- Text to read
From: Jim Whitehead <ejw@soe.ucsc.edu>
Date: Thu, 27 Oct 2005 17:34:39 -0700
Message-Id: <EEF622B6-064A-4EC9-8C6C-548AD9734197@cs.ucsc.edu>
Cc: WebDav <w3c-dist-auth@w3.org>
To: Julian Reschke <julian.reschke@gmx.de>


Julian writes:

> So this is a process issue -- if it's supposed to become part of  
> WebDAV, it has to make it through the process of (1) define what  
> the problem is, then (2) find a WG consensus of how to resolve  
> this. "Force-Authenticate" may very well be the solution.

OK, I feel pretty strongly about this feature, so let me do the due  
diligence here.

- To be done
Return the email above word for word, headers included. The records that come next are unrelated to the email.

- Dataset records
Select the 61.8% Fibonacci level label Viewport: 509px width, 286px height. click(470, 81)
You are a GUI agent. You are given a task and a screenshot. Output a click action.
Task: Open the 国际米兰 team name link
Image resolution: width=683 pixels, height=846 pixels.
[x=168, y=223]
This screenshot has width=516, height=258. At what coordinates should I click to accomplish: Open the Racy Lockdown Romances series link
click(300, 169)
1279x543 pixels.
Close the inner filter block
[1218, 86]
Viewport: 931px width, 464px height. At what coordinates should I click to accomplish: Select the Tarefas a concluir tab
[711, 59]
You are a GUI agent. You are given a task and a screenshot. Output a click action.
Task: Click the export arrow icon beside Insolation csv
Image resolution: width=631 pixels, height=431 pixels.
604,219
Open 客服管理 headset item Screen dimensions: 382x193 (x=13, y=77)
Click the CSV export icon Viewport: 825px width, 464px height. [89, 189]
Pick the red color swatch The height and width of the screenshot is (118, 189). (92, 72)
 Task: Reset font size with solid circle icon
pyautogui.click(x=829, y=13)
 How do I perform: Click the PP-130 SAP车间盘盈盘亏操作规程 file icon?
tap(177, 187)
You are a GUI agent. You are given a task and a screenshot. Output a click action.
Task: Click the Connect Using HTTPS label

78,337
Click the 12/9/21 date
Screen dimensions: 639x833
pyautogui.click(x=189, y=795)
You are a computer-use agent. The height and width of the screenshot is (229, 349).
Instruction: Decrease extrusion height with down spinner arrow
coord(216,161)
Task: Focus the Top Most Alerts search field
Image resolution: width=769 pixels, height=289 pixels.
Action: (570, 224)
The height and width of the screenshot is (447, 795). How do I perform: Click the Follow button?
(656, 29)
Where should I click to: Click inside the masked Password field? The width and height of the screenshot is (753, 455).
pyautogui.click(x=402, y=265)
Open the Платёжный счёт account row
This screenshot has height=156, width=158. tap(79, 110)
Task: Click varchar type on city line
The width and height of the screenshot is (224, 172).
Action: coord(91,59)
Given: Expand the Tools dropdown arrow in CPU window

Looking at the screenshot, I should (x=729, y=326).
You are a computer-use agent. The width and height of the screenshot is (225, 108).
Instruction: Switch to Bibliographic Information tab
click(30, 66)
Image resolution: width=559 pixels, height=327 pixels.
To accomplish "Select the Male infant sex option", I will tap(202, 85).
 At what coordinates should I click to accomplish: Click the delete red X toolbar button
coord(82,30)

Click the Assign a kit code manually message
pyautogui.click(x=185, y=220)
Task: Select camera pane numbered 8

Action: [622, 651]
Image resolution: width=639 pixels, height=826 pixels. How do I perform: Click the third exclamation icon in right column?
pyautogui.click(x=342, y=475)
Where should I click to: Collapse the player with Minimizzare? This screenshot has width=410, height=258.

- Result of this exercise
From: Jim Whitehead <ejw@soe.ucsc.edu>
Date: Thu, 27 Oct 2005 17:34:39 -0700
Message-Id: <EEF622B6-064A-4EC9-8C6C-548AD9734197@cs.ucsc.edu>
Cc: WebDav <w3c-dist-auth@w3.org>
To: Julian Reschke <julian.reschke@gmx.de>


Julian writes:

> So this is a process issue -- if it's supposed to become part of  
> WebDAV, it has to make it through the process of (1) define what  
> the problem is, then (2) find a WG consensus of how to resolve  
> this. "Force-Authenticate" may very well be the solution.

OK, I feel pretty strongly about this feature, so let me do the due  
diligence here.